Mary Poppins was into spoonfuls of sugar, but here it's more about spoonfuls of jasmine tea burnt caramel...
He’s moved on from the Smith St digs where he plied his new-wave Chinese to excellent effect for the past year, but though Victor Liong’s Lee Ho Fook now calls the CBD home, it’s still rocking the same good time vibes even if the surrounds are now slightly smarter.
Follow the electric red neon sign that shines like a beacon beckoning the hungry down this very Melbourne laneway landscape (street art, band posters, even stencil art of Victor himself) and head up to the second floor of the warehouse chic conversion for a procession of hits that have mostly made the move from Collingwood.
Such bites as the tea egg, a gooey yolked savoury number that’s enlivened with a splash of vibrant herb oil, or a bowl of silken tofu and scallops tossed through soy butter, punch well above their price point.
Modern dishes – a sublime plate of raw kingfish, radish and cloud fungi – sit alongside more traditional classics – a genre-redefining sweet and sour pork – but which are created and plated with today’s care. The signature xinjiang-style lamb shoulder is a feature dish for good reason – chilli-spiked fatty rich meat that’s eaten with sumac-spiced fried Ughgur bread is outrageously good.
Desserts take the form of a spoonful of this (jasmine tea burnt caramel) or a spoonful of that (white peach granita) while wines – though they tend to the (very) expensive – are curated with care.

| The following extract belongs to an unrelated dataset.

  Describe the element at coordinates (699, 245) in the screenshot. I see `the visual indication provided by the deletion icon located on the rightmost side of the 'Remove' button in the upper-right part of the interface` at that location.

Service is generally sharp, delivered by a team who were still in nappies when the defiantly 80s playlist last ruled the charts. You’ll be dining with Spandau Ballet and a-ha et al, and if that gives some inkling into the mindset of this owner-operator chef who is doing his best to put the fun and funk into dining Chinese today, so well it should. Lee Ho Fook’s settling into its new neighbourhood just fine.